幼児の智慧の発育盛りの時に能く親達から「生死々々、アババ、かいくりかいくり」というて手振を教へられる風習が日本全国一様にある。あれは教へられる子供は無論其何の為なるや判らう道理は無いけれど、教ふる親達に於ても其訳柄を知らずして無意識に教へて居るものが多からうと思ふ。これは人間の生死往来を教へて居るものである。
生死々々といふ事は人間は此世に生れては死に、死んでは生れ、生れて死んで又生れ幾度か生死往来して此世の為に尽すと共に其家を守り又霊魂の修業を積むものであるといふ事を、東西をも弁へざる幼児の時から教へ教へられて居るのである。

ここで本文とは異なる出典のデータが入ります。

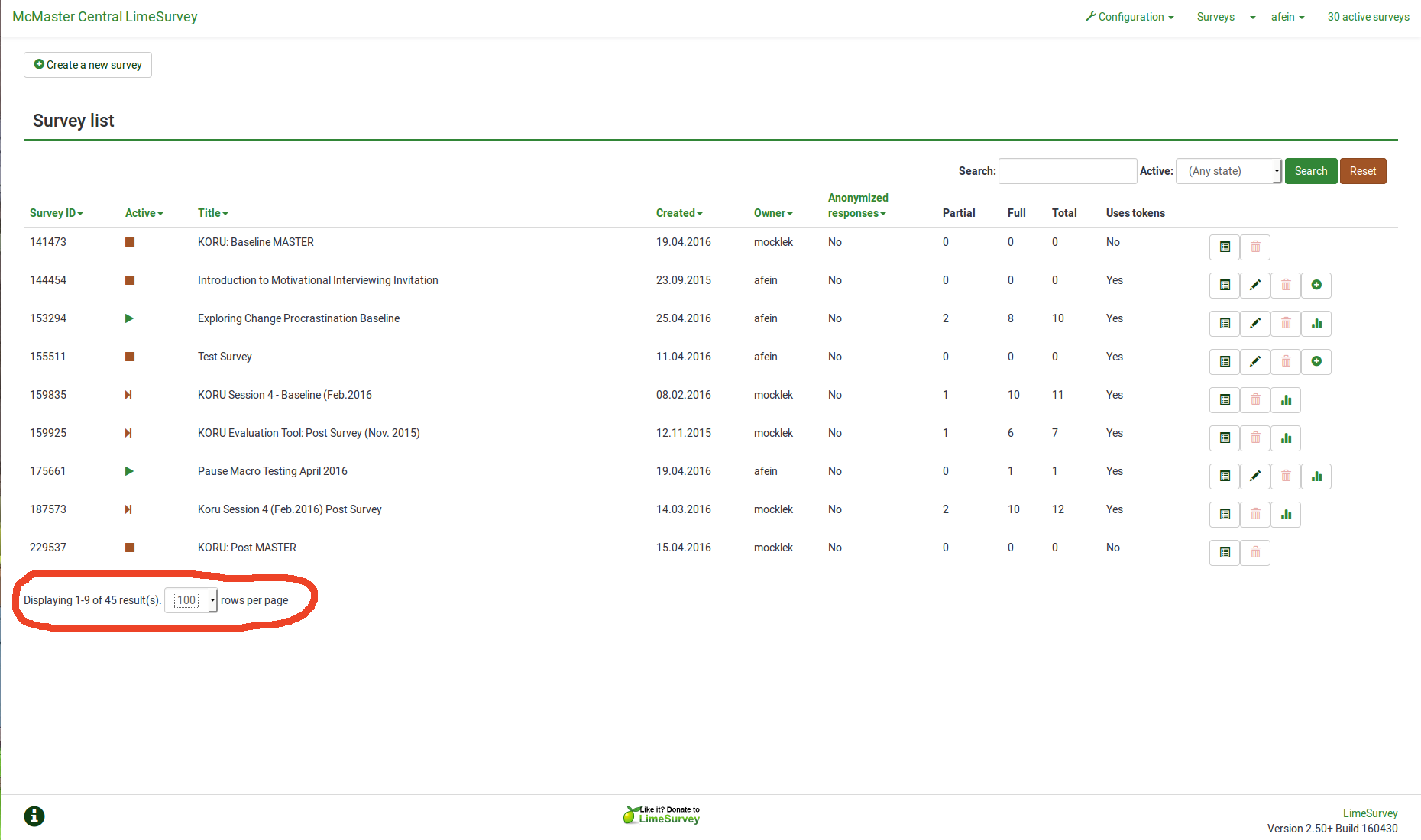
Task: Click the info icon in the footer
Action: [34, 816]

アババといふことは、アは現れ出るといふことであり、ババといふことはハハの母であるからババと云ふのである。又母もババも総てのものを生み出すものを指して云ふ言葉である。子供を生んだから母である、ハハを生んだものはババである、ババ一人では生めない、チチの父であるからヂヂであつて、ヂヂと二人して生むのであるからヂヂもババも生み出すと言ふ点に於ては同意義である。
かいくりかいくりといふ事は繰返す繰返すといふ意味であつて、要するに人間は祖父祖母が孫として(玄孫曾孫等を指す)若返り若返りて其家に生れ来る事を繰返しつつ生死往来するものであるといふことである。